If a society lacks the technological capacity to find solutions to problems

If a society lacks the organizational or political capacity to implement solutions to problems

If a society lacks the willingness to cooperate that is essential to starting the problem solving process in the first place

 

Then Any Problem – Ecological or Not – Can Kill

 

The key to survival overall is cooperation. Without cooperation, organizations and governments are both crippled. Without cooperation, there is no education and no science. The poison that undercuts cooperation is violence.

  

Cooperation is reduced in the face of internal and external war.

Cooperation is reduced in the case of organized ethnic violence.

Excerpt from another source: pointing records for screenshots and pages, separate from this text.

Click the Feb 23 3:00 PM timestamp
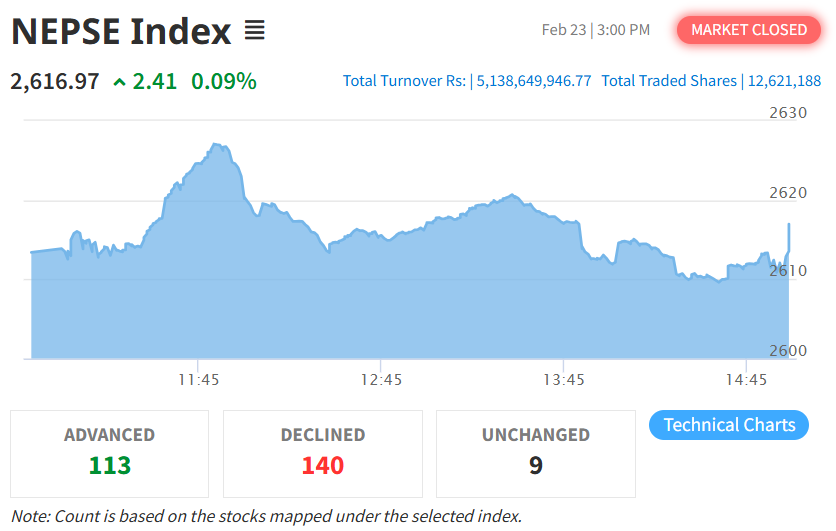596,30
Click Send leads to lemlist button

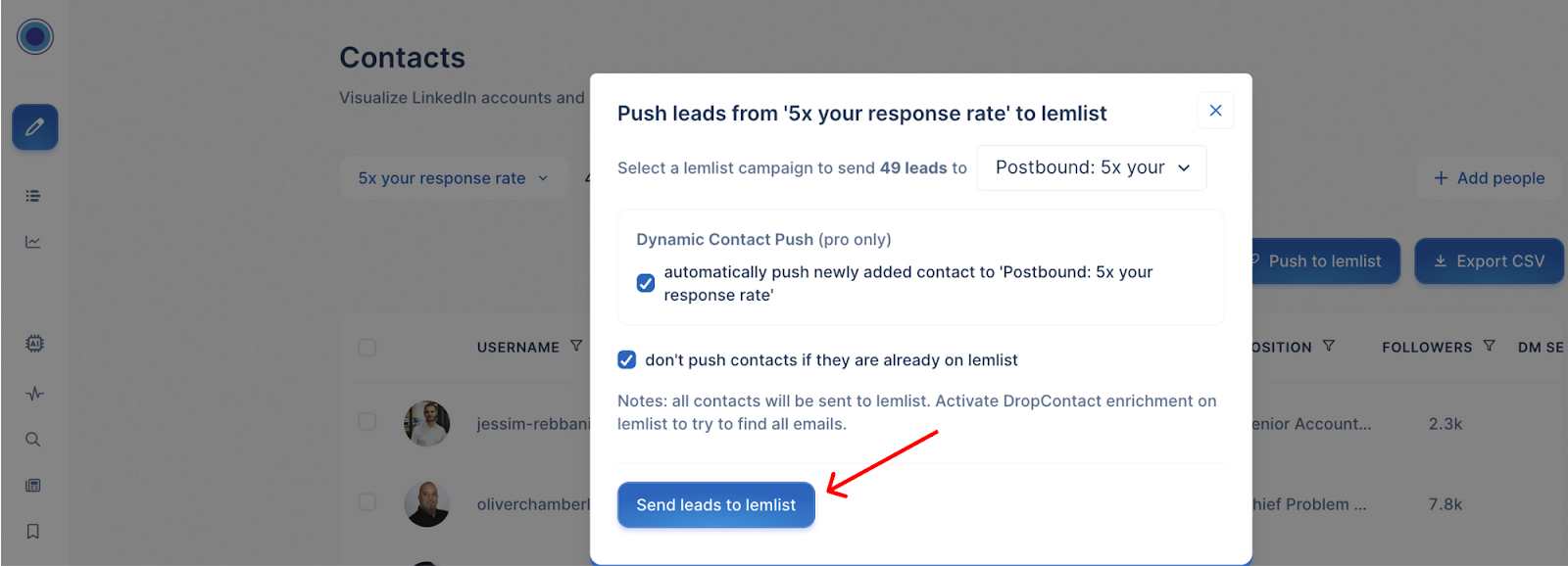(x=715, y=505)
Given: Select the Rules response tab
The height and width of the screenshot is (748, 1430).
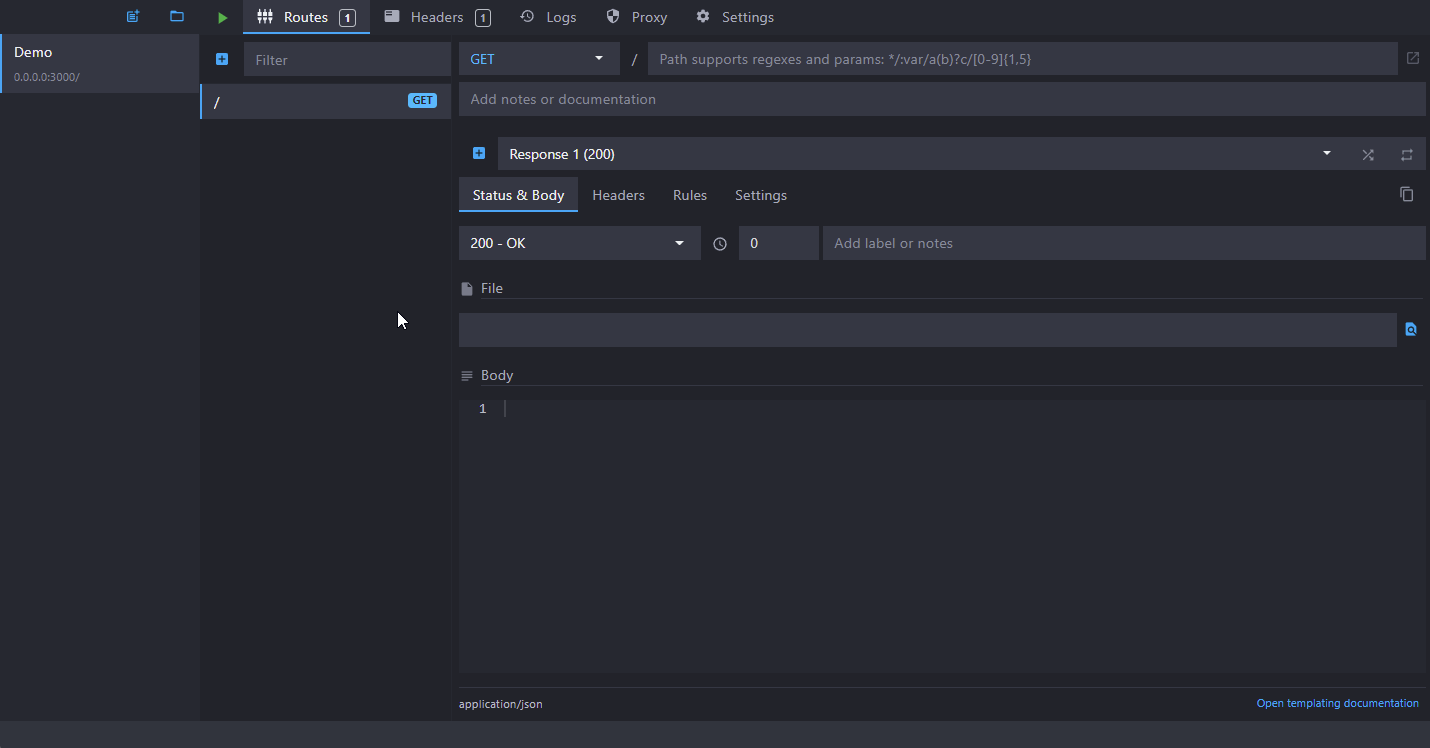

Cooperation is reduced in the case of kidnapping, assassination, random assault and extreme forms of violent crime.

    

When all the people fear for their lives, no one is working together. No one trusts the partners that will be needed to pull off the common endeavors that are the solutions to the joint problems that represent a threat to all.

   

The cause of societal survival and growth is cooperation.

The cause of societal death is violence, distrust and destruction of adaptive capacity.

When societies are divided among themselves, they may lack the capacity to respond ecological crises. This makes ecological crises fatal.